Please complete the required exercises below, as well as any optional enrichment exercises that you wish to complete.

As you work through these exercises, please record your answers, and when finished email your results to eng-cse422s@email.wustl.edu with the phrase Process Family Tree in the subject line.

Make sure that the name of each person who worked on these exercises is listed in the first answer, and make sure you number each of your responses so it is easy to match your responses with each exercise.


Required Exercises

  1. As the answer to the first exercise, list the names of the people who worked together on this studio.

  2. Write a short program called simple_fork.c that uses the fork() function to spawn a child process from a parent process. The parent process should print a statement before the fork and print out the child's PID after the fork. The child process should print out a statement after it has been spawned that uses the getpid() and getppid() functions to print out its PID and its parent's PID. Compile and run your program on your Raspberry Pi, and show your program's output as the answer to this question.

  3. Write a second program called tree_fork.c that takes an integer as a command line parameter, and up to a fixed limit of 10 produces a "binary family tree" of processes with that many generations.
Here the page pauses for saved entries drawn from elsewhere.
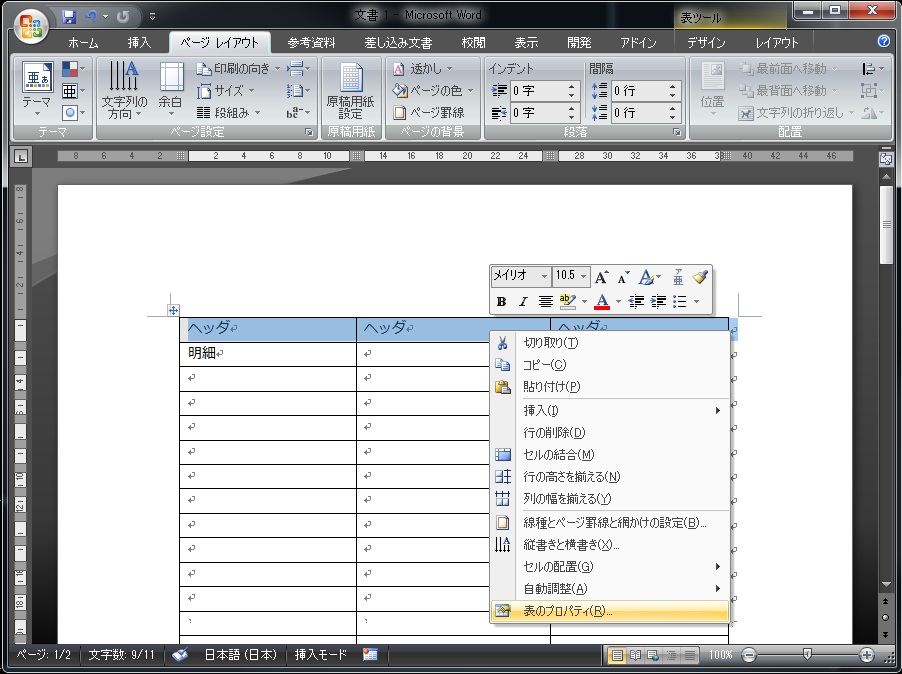Click the Grow Font icon in mini toolbar
This screenshot has width=902, height=674.
(601, 277)
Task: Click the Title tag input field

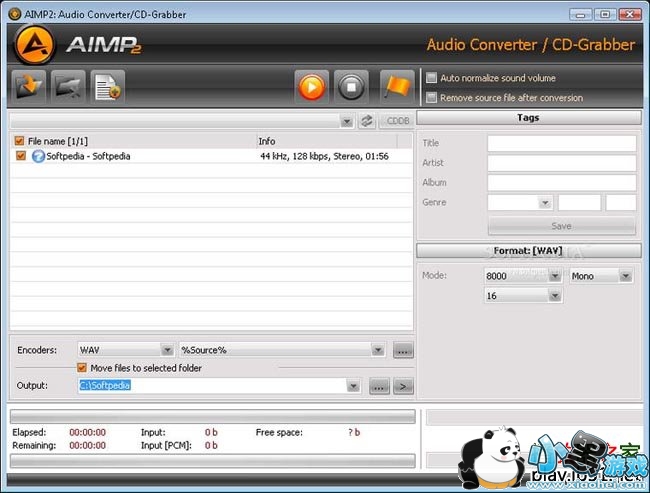Action: click(x=561, y=143)
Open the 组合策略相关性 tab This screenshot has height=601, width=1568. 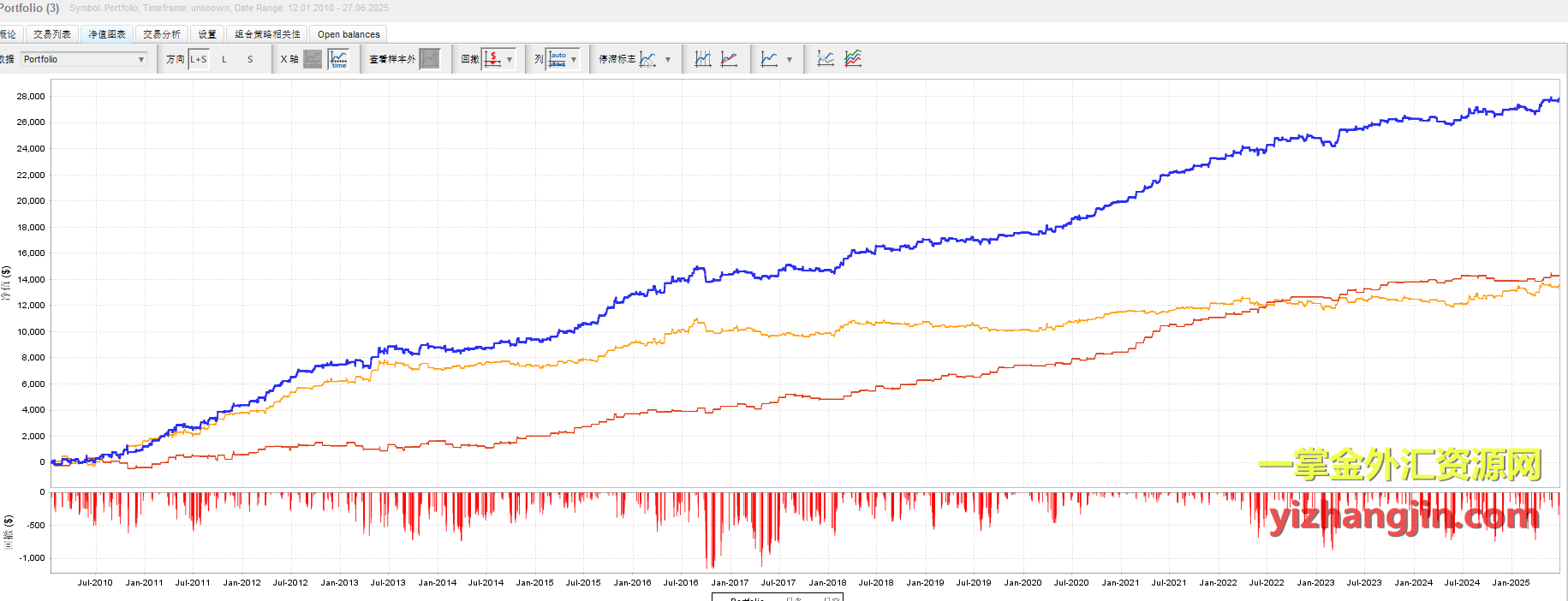click(x=267, y=34)

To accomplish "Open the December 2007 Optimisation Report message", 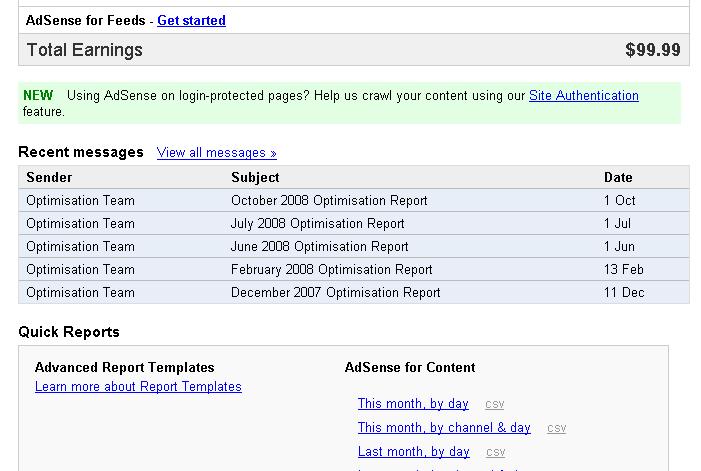I will click(335, 292).
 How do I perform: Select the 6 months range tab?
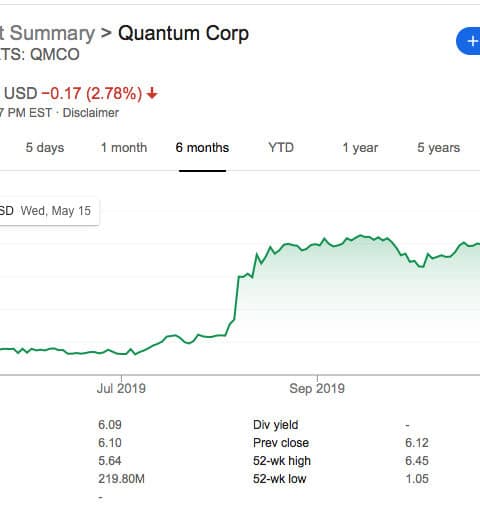(202, 148)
This will create 2n - 1 processes, where n is the number of generations. For n=1 the program will create a single process, for n=5 it will create 31, and for n=10 it will create 1023 processes, etc. We limit the number of generations to be 10 at most, since larger numbers would take a long time to run, and could even freeze your Raspberry Pi!

    If the command line parameter is not provided the program should output a helpful usage message and exit. Otherwise, it should convert the command line parameter into an integer and store it in a generations variable.

    If the generations variable is less than 1 or greater than 10, the program should output a helpful usage message and exit. Otherwise, it (and any child processes it spawns) should do the following (with the original program being the first generation):

    (1) print out a line that says what generation it belongs to and its own PID;

    (2) increment the current generation;

    (3a) if the last generation has been reached (according to the generations variable) simply return 0 or (3b) otherwise spawn two child processes;

    (4) use wait(0) to wait for any successfully spawned child processes to complete; and then

    (5) return 0 if both were successfully spawned or -1 if either spawn (or both) failed.

    Hint: it is important to check the pid_t return values from each call to fork() (or whatever call you used to spawn each child process) carefully, since (1) these calls may fail as indicated by a negative return value, (2) 0 indicates that the child process is running, and (3) a positive number indicates that the parent process is running.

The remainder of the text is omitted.